Programs like Missey which counsels and serves young women who’ve been caught up in prostitution and the renewed Operation Ceasefire-partially funded by Measure Y and currently saving lives in East and West Oakland-will be continued by extending this existing tax. It also funds some fire services that we desperately need. Given all the budget hits Oakland has endured over the last few years, loss of this fund would be devastating to all Oakland officials. That’s why the leading mayoral candidates have joined together to support it.

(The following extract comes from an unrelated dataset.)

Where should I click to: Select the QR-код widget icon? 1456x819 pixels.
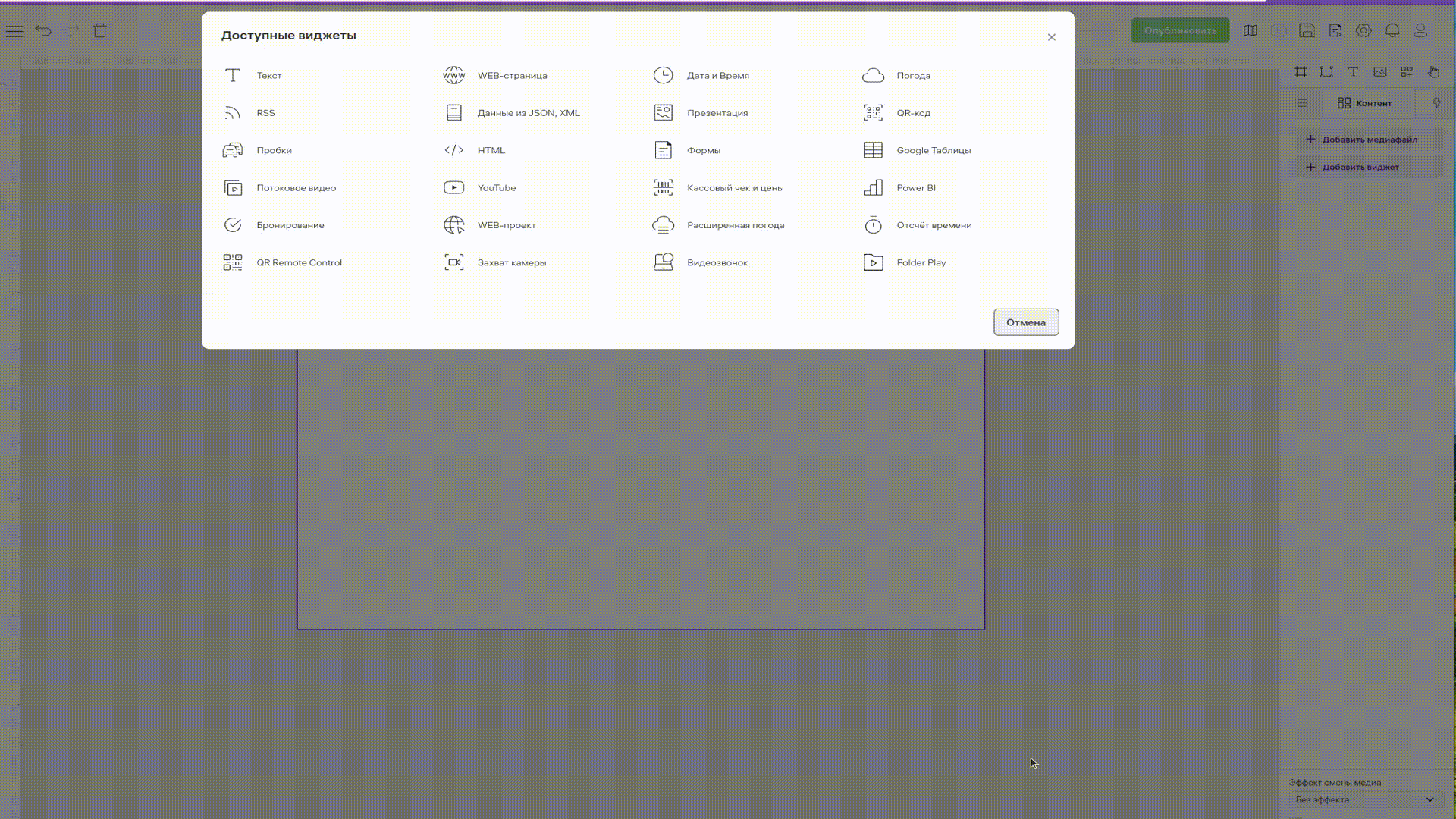pos(873,113)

I’m excited by the probable passage of Measure FF, the initiative that would raise the minimum wage immediately to $12.25, but I will admit that I was concerned about the suddenness of the increase for our small businesses. I have been convinced by the economic research that these businesses may only have to increase the price of their products by pennies and that the workers who make these low wages will return those dollars to the local economy in buying power.

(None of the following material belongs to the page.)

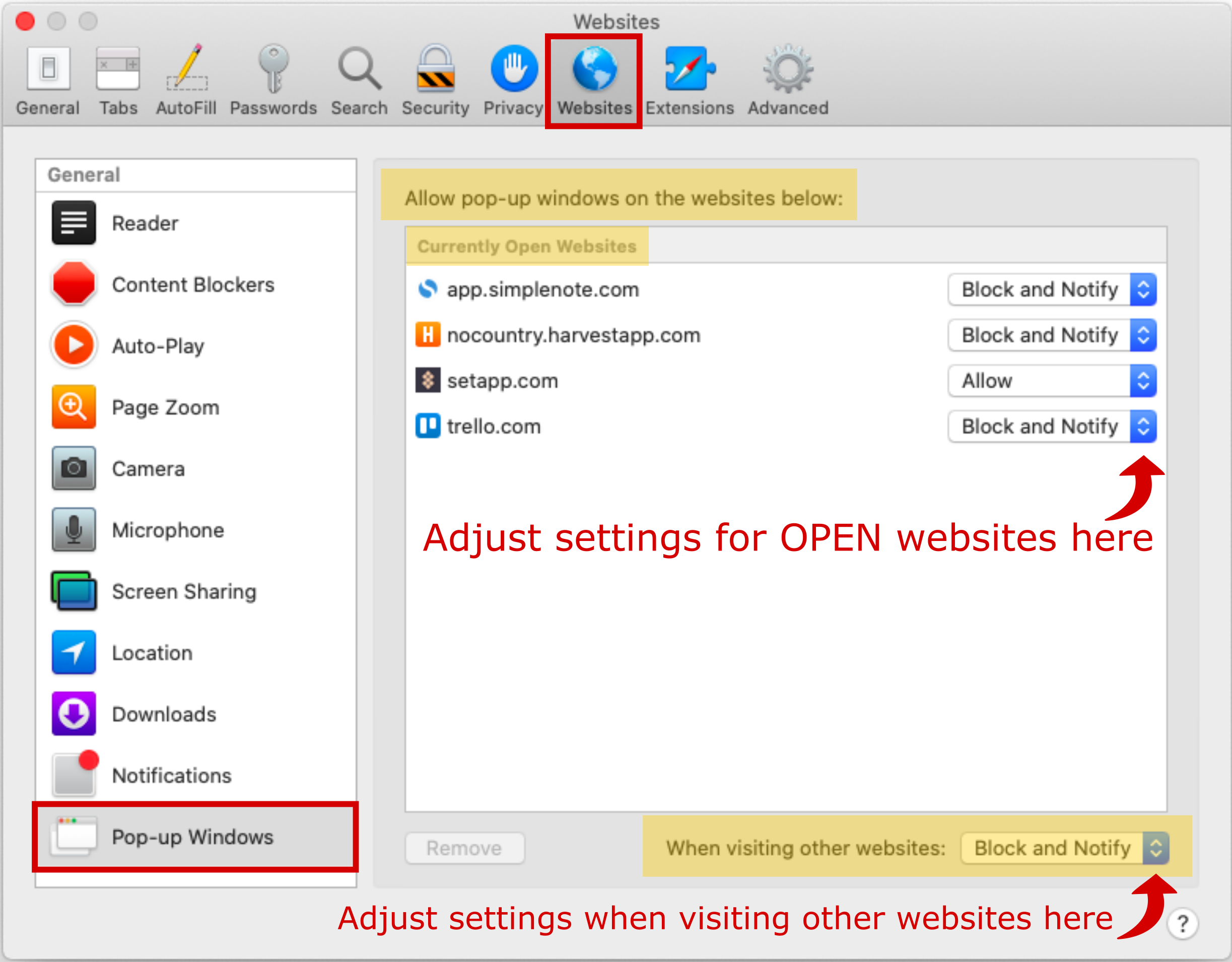Switch to the General preferences tab
Screen dimensions: 1232x962
[x=48, y=81]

Proposition 45 was proposed by our Insurance Commissioner Dave Jones, himself up for reelection and deserving of it, because he’s grown tired of watching insurance companies increase the rates of individual and small company plans without being able to stop them when they are not justified. Nothing you see in the anti-Prop 45 ads, paid for by our friends on insurance company boards, by the way, is even relevant to the content of this proposition.

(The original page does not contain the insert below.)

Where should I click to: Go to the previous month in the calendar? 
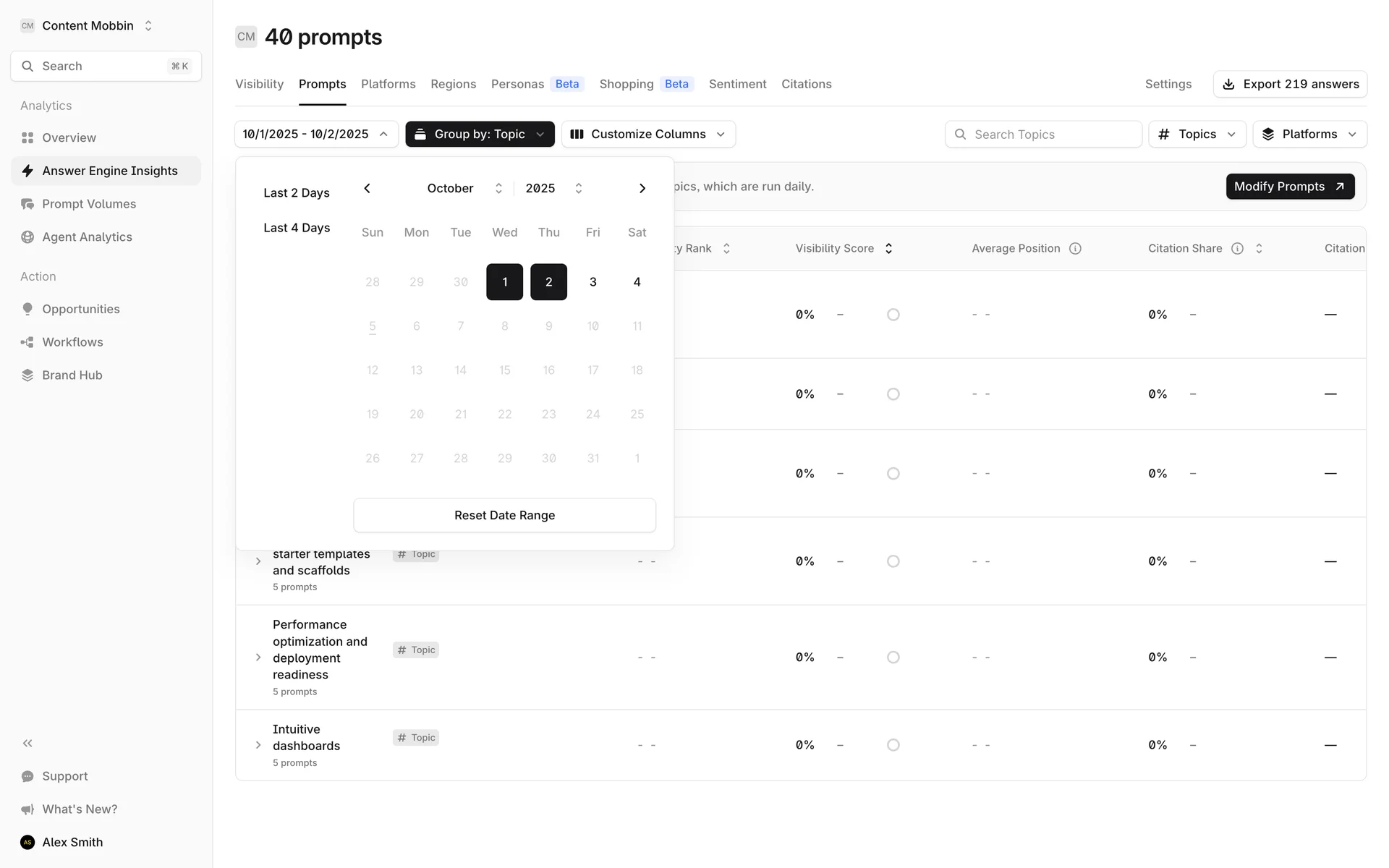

This is how the League of Women Voters describes the proposition, “Prop. 45 applies only to individual and employer small-group plans. The Insurance Commissioner would have to approve rate changes for those plans before they could be implemented. The application process would require the company to publicly disclose and justify its requested rates. Consumers or insurance companies could challenge the outcome in court. Rates in effect as far back as November 6, 2012 would be subject to refund if found to be excessive. Under Prop. 45, “rates” would be defined to include any charges that affect cost, such as co-payments, deductibles, installment fees, premium financing, and more.” Vote your self-interest on this proposition.
Here’s how the League describes this prop in a nutshell, “Prop. 47 would reduce the penalty for most nonviolent wobblers and felonies to misdemeanors, unless the defendant has prior convictions for violent and serious crimes. Prop. 47 would permit resentencing for anyone currently serving a prison sentence for any of the offenses reclassified in Prop. 47 as misdemeanors, and certain offenders who have already completed a sentence for one of those felonies may apply to the court to have their convictions changed to misdemeanors.
State savings from Prop. 47 would go to a newly created fund, “Safe Neighborhoods and Schools Fund,” for truancy and drop-out prevention programs in schools, victims’ services, and mental health and drug treatment services designed to keep individuals out of prison and jail.”
After we succeed in passing Prop 47, it’s time its’ time to take on the proliferation of private prisons in addition to tackling the concept of imprisoning whole sectors of our population at a rate and in a style that would warm the heart of your average Inquisitor back to the Middle Ages.
Yes, there are other important initiatives and races on the ballot that deserve your attention. I have picked the ones that are the most important to me. Remember that you can go to Votersedge.org, the former Smart Voter, or CAvotes.org to get more info and background on all the races-state and local-that you might find on your ballot. You can also look up the recommendations of my Democratic Club, Wellstoneclub.org, for more of our endorsed candidates and positions.
Most importantly the last day to register in California is October 20th. You can debate all day about how we make progressive social change or you can urge everyone you know to vote and remind them and remind them again until they do it. Expect a call from me or someone like me on election day until you get out and cast that vote!